Alguns dos moradores de rua presentes no Parque da Redenção, em Porto Alegre, são retratados por Iberê de modo a dar corpo a sua quase invisibilidade. Nessas obras, o artista busca capturar o que está por debaixo da pele dos sujeitos – forma que já vinha explorando nas pinturas da série Fantasmagoria, realizadas neste mesmo ano. Aqui, foram modelos os moradores de rua que estavam reunidos junto à Fonte Francesa, chafariz de ferro fundido instalado no Recanto Europeu do parque.
“[...] Acompanhei inúmeras jornadas do artista pela procura dessas imagens que nos ferem com delicadeza, cheias de visualidade e significados. Esses rascunhos já por si são maravilhosos, mas serviam para recriações na volta ao estúdio; surgiam daí guaches sobre papel, elementos novos nas pinturas e potentes gravuras em metal.
Foi num dia desses, quando o Iberê ainda morava na rua Lopo Gonçalves, que saímos a pé para mais um percurso no Parque da Redenção. O artista com o seu caderno de desenhos e eu carregando alguns dos seus pertences. Chegamos na fonte entre árvores, naquele momento riscada pela luz do sol: um cenário de filme. À volta dela vários mendigos conversavam e lavavam as suas roupas. O artista pareceu iluminado. Apenas com os olhos e a mão em movimento, executou desenhos lindos e fluidos como música. Depois num gesto de gratidão pagou os modelos: entregou uma nota de dinheiro a cada um deles e fomos embora. Nesse dia uma figura me provocou a atenção: o homem flagrado de frente, curvado sobre o espelho d’água da fonte, com o olhar fixo no artista e suas costas acima da própria cabeça, passava uma sensação simultânea de dignidade e sofrimento, como se estivesse pronto para carregar o peso do mundo.”

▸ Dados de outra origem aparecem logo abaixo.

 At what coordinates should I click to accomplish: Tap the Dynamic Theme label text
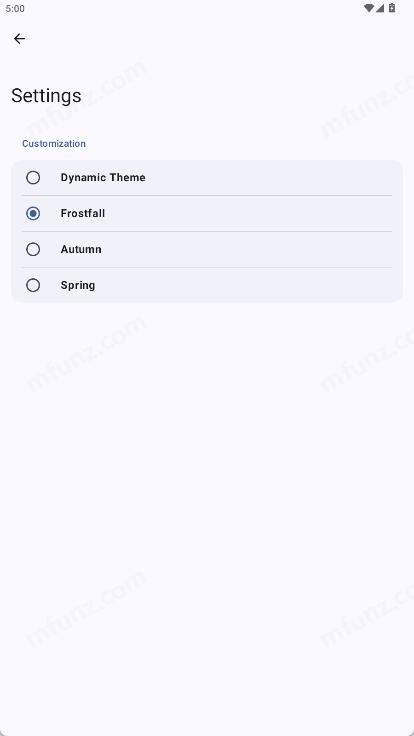click(x=103, y=177)
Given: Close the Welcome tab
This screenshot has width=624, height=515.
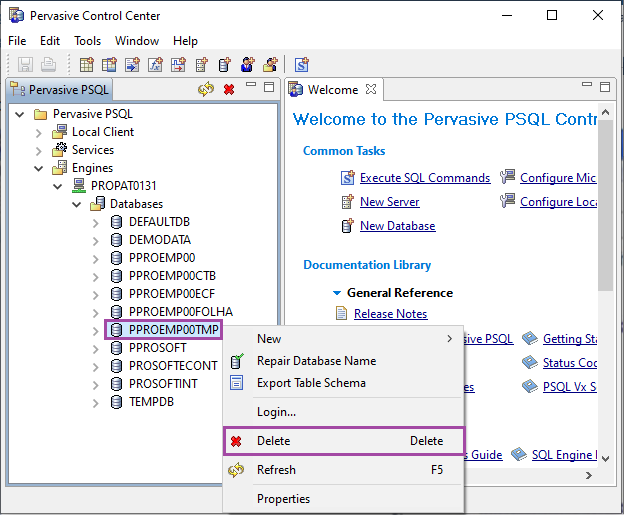Looking at the screenshot, I should pos(371,89).

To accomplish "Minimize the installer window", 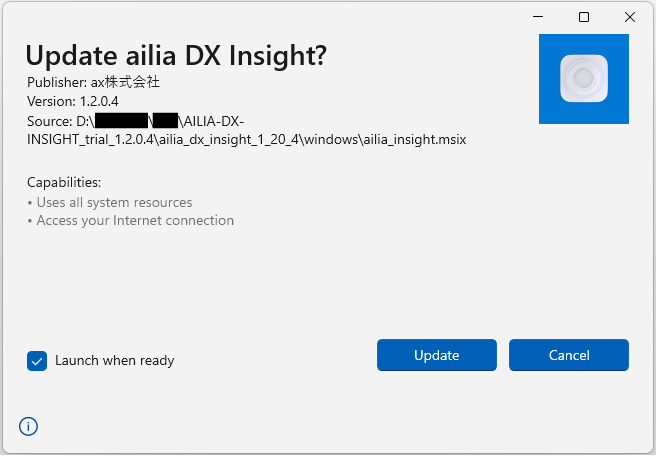I will [538, 17].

RADAELLI, Gelson. In.: Acervo Iberê: Iberê Camargo – Visões da Redenção. Porto Alegre: Fundação Iberê Camargo, 2020. p. 28.
"Minha contestação é feita de renúncia, de não participação, de não conivência, de não alinhamento com o que não considero ético e justo. Sou como aqueles que, desarmados, se deitam no meio da rua para impedir a passagem dos carros da morte. Essa forma de resistência, se praticada por todos, se constituiria em uma força irresistível. O drama, trago-o na alma. A minha pintura, sombria, dramática, suja, corresponde à verdade mais profunda que habita no íntimo de uma burguesia que cobre a miséria do dia a dia com o colorido das orgias e da alienação do povo. Não faço mortalha colorida."
CAMARGO, Iberê; MASSI, Augusto (org.). Gaveta dos guardados: Iberê Camargo. São Paulo: Cosac Naify, 2009. p. 135.